Though presenting symptoms of Bp disorder since pre/early teens, I was only diagnosed Bp 3 years ago.  Previous treatnment from family physcian included anti-depressants, sleeping pills, and anti-psychotics.  I am concerned about having treatment resistant BP and about compulsive, uncontrollable thoughts to hurt/kill myself.  I trust no one and fear being commited.  As for the "hearing voices"...can you explain this to me?  I always thought this to mean a different and distinquishable "voice" inside or outside of a person's mind "instructing" a person to behave or involve themselves in detremental self harm or harm of others.  However, recent readings have lead me to question that the compulsive thoughts I have to cut off my hand, cut my body, burn my body, kill myself are "voices" that many professionals have inquired, "Do you here voices" to which my reply is "No".  Can you clarify for me what it means to "hear voices" and what can I do to stop this maddening phenomena?  I am currently taking zoloft 150mg, clonapin, 1mg, and lithium 600-900mg (I do not tolerate the lithium very well), and also remeron 30 mg to help me sleep.  I find I quickly become acclimated to a medication and they have to be increased to continue to be affective.  Then come the physical side affects of nausea, disorientation, etc.  Also, I have had episodes in which I believed myself to be the ultimate "power" of the universe and episodes of paranoa in which I believed my wife and mother to be conspiring to have me committed.  I realize there are alot of questions here....has my Bp diagnosis been I suffer from other mental disorders.  I have equal episodes of wanting to destroy the entire world as humanity is the lowest form of life on this earth.  Please help if you can.  I am so lost and am not able to accurately describe these things to my wife or therapist...neither of which has proven to be trustworthy.  I am afraid my only relief or peace will come from death. 

Dear Bud -- 
Of the several important questions here, I'll pick a couple I think are the most likely to lead you somewhere good (I hope).  

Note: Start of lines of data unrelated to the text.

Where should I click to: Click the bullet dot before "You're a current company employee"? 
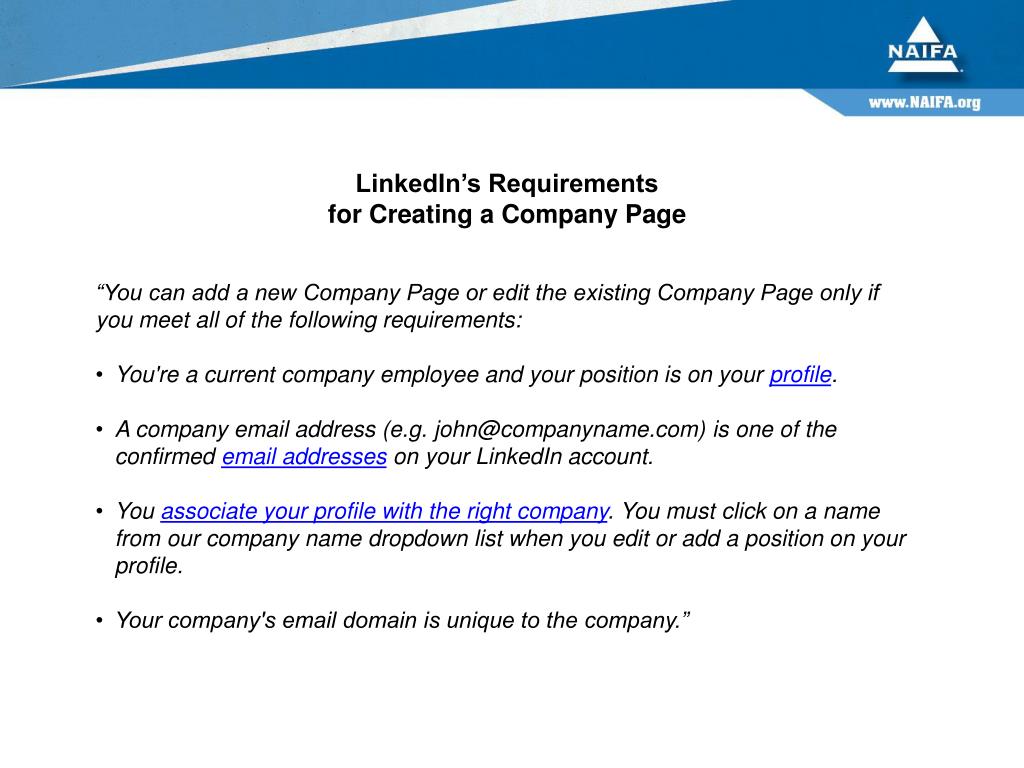100,376
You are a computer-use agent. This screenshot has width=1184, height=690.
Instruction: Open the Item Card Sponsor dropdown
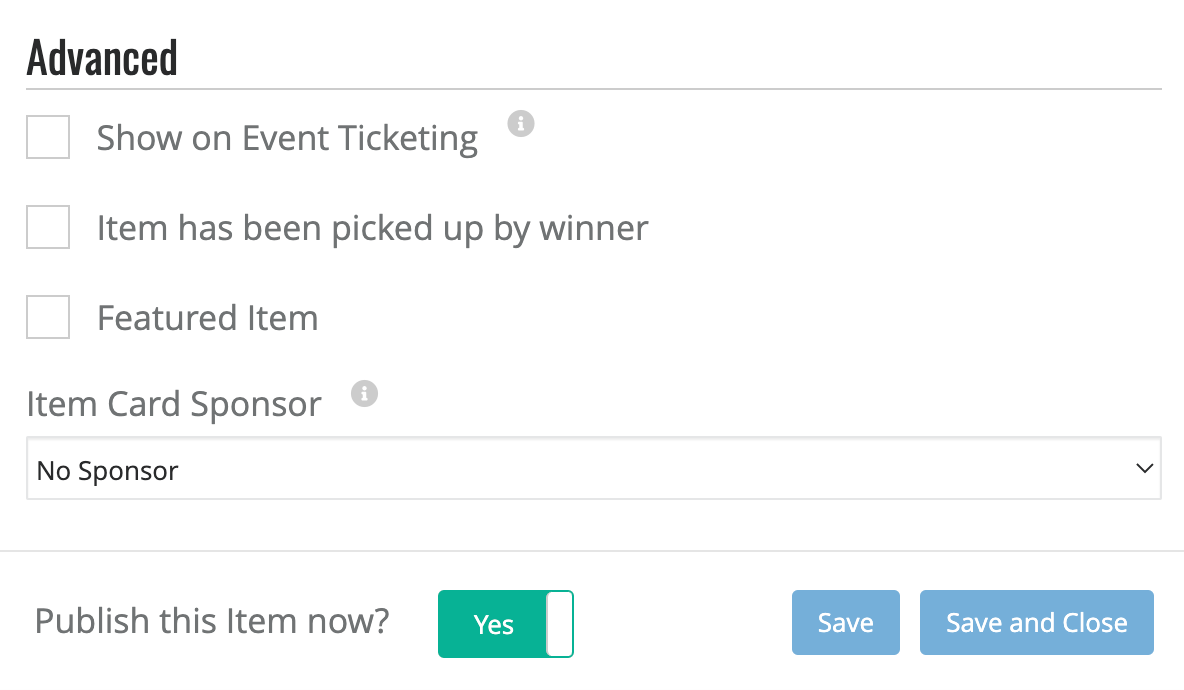click(594, 468)
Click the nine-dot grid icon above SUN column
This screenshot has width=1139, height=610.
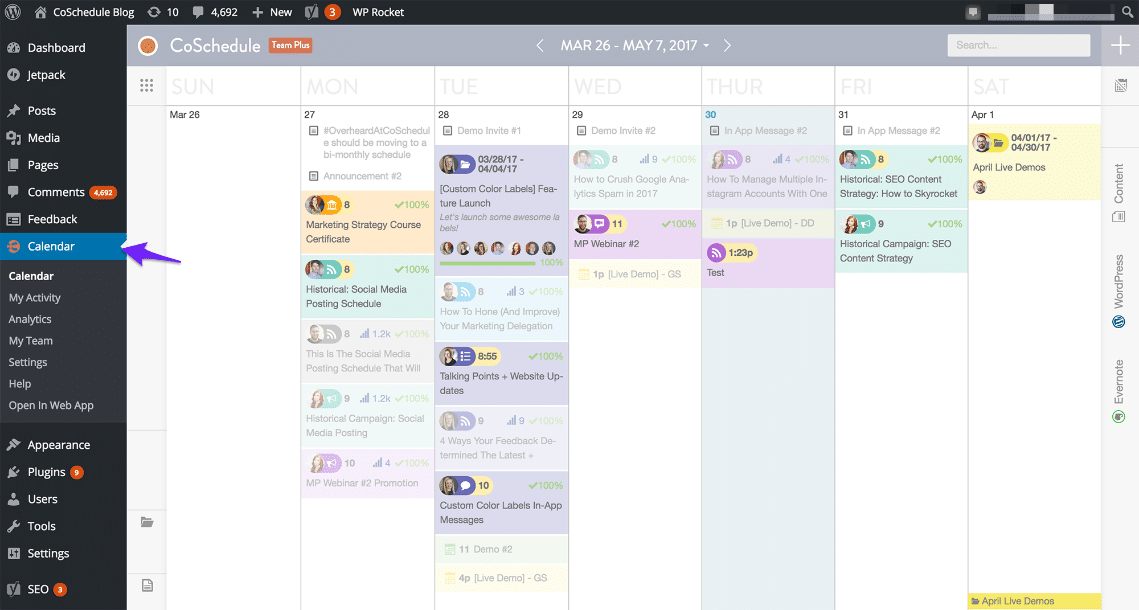tap(146, 85)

First, are these "voices" you're hearing?  It won't matter too much, as far as guiding treatment, in my view -- that is, I would not make them the focus except to watch how much risk you might face of following "their" instructions -- which could be substantial and I hope your doc' is aware of them; if not, inform her/him.  If you can pretty clearly state you're not planning on following through on those "voices" or thoughts, you're just having them, then she/he will not be able to "commit" you (although one could argue that if she sees/hears something in your report that does allow her to do so, you'd be best off if she did, and that you (and me, sort of) shouldn't be second-guessing her on that...).  You've got serious symptoms, but fortunately they are treatable in the vast majority of people, so you shouldn't hold back too much now on trying to get them taken care of. 

Second, about halfway through the paragraph I started thinking a common thought for me as I read stories like this:  "I hope he's on an antidepressant".  Because, for one thing, it's so often the case.  And for another, is there something that might be done to radically change the course of things here without necessitating the really complex mixing of mood stabilizers that can (here's an answer to one of those questions) often help someone like you.  In other words, there's the good option of combining mood stabilizers, for the symptoms you describe.  But first there's the option of -- slowly, and with your doctor's awareness, consent, and guidance -- having a look at things without an antidepressant on board.  This is a very standard recommendation from many mood experts:  to treat complex mixed states and rapid cycling, first try not using (which usually means "stopping") an antidepressant (but, slowly taper, and not on your own, ok?)

Has your diagnosis been accurate?  There's nothing in your letter to suggest otherwise.  Get some help soon, it's very likely to make your life better.  Good luck, and I hope that's what happens soon.